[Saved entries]
'''

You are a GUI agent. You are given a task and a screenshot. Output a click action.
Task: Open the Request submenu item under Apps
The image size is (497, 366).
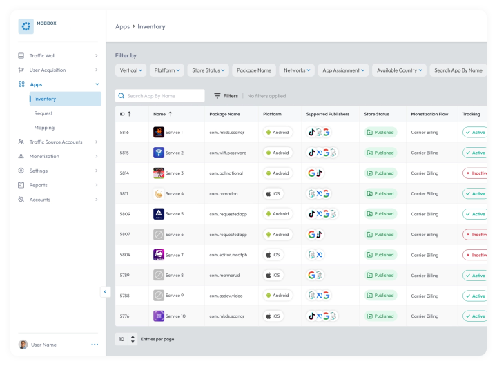43,113
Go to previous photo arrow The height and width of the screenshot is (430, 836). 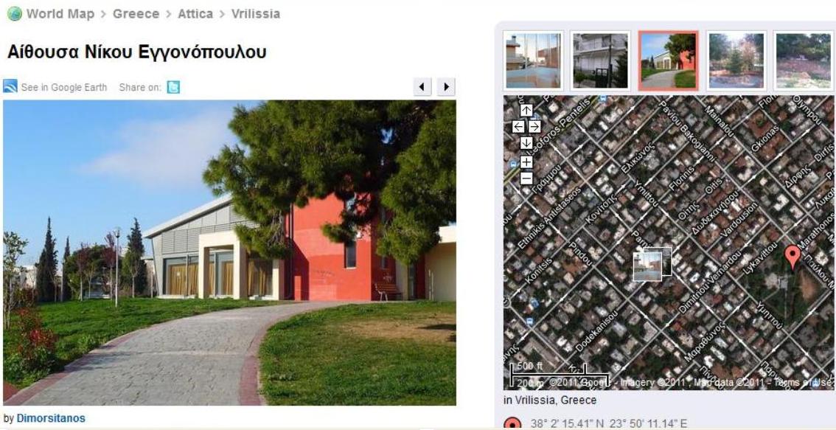pos(422,87)
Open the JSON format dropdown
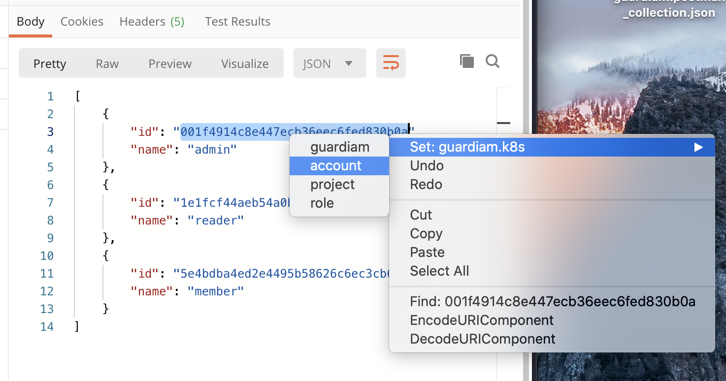The width and height of the screenshot is (726, 381). 330,63
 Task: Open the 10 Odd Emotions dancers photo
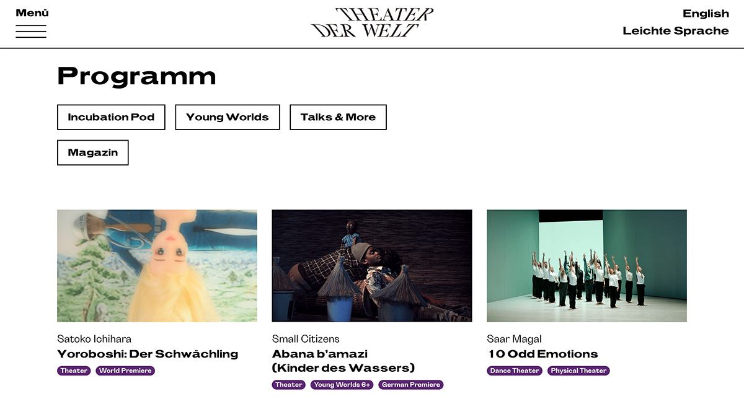coord(587,266)
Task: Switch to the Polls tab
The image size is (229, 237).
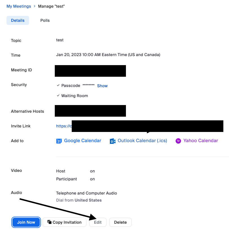Action: (45, 20)
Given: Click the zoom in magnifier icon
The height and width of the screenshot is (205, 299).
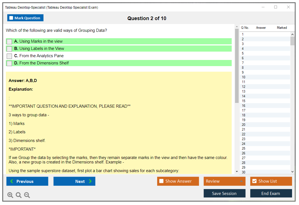Looking at the screenshot, I should click(x=10, y=195).
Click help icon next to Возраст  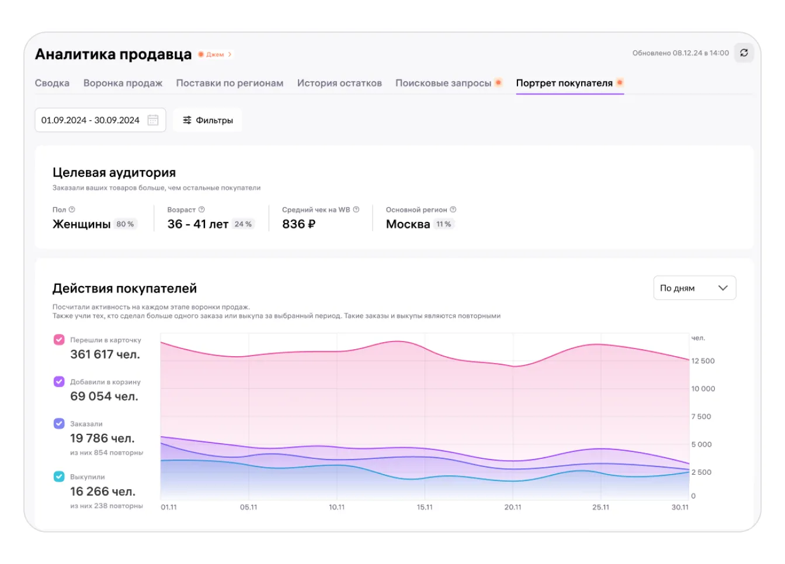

'''

■ WHAT IS NEEDED
The final stretch of the data, from the line with "Task: Switch to the Polls tab" through its last line, is to be retyped exactly; pictures are not part of the copy.

■ PROBLEM SOLUTION
Task: Switch to the Polls tab
The image size is (229, 237).
Action: (45, 20)
Given: Click the zoom in magnifier icon
The height and width of the screenshot is (205, 299).
Looking at the screenshot, I should click(x=10, y=195).
Click help icon next to Возраст  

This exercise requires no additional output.